If you hate the smell of vinegar, you can add a couple drops of essential oil into the mix during the first cleaning cycle. We recommend citrus or peppermint, but don’t go overboard. A couple drops will do the trick.
Another quick and easy option is to squeeze some Cascade Dishwasher Cleaner straight into your dishwasher’s detergent receptacle and run it empty. We recommend regularly using this product once a month to reduce limescale and grease buildup and help break down major food particles, which will ultimately eliminate any creepy smells that may be haunting your kitchen.
And whatever you do, we discourage the use of bleach inside your dishwasher, no matter how bad it smells!
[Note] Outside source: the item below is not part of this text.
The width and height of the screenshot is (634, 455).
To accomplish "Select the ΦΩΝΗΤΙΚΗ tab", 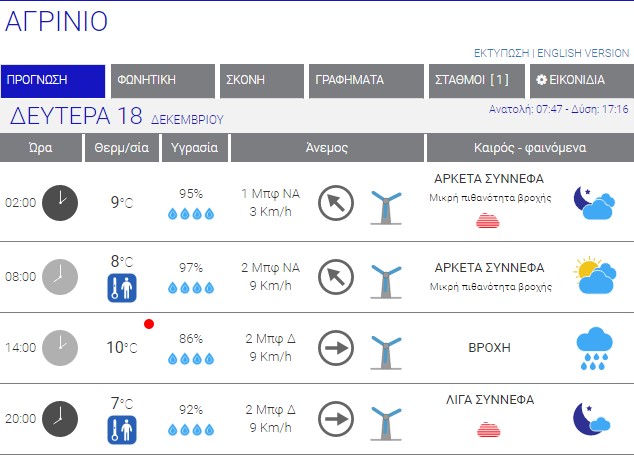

Bleach is highly corrosive and will erode your precious appliance’s stainless steel.
Even dishwashers need to breathe a little. Your dishwasher contains a really solid seal. Think about it: It’s an upright box sloshing around steam and water relentlessly for, like, an hour and a half each use. If the seal wasn’t top notch, your kitchen would be a kiddie pool. Because the seal is so strong, residual water can become trapped inside of your dishwasher, never getting the opportunity to even think about drying. So when you’re done running the cleaning cycle, open the dishwasher door and let it air dry completely overnight. You can even give the interior of the door a gentle wipe with a clean, dry rag or towel to kickstart the air-drying process, being sure to get around the edges and the seal.
To avoid subsequent mystery odors and regain that “new dishwasher smell,” you can try the following tips:
A little routine dishwasher maintenance goes a long way — just be sure to refer to your dishwasher manufacturer’s manual or guidelines when you clean, to keep your dishwasher in tip-top shape. You’ll forget your hard work is even paying off (and it will be!) because of the lack of any weird dishwasher smell. Your dishes (and your roommates) will thank you.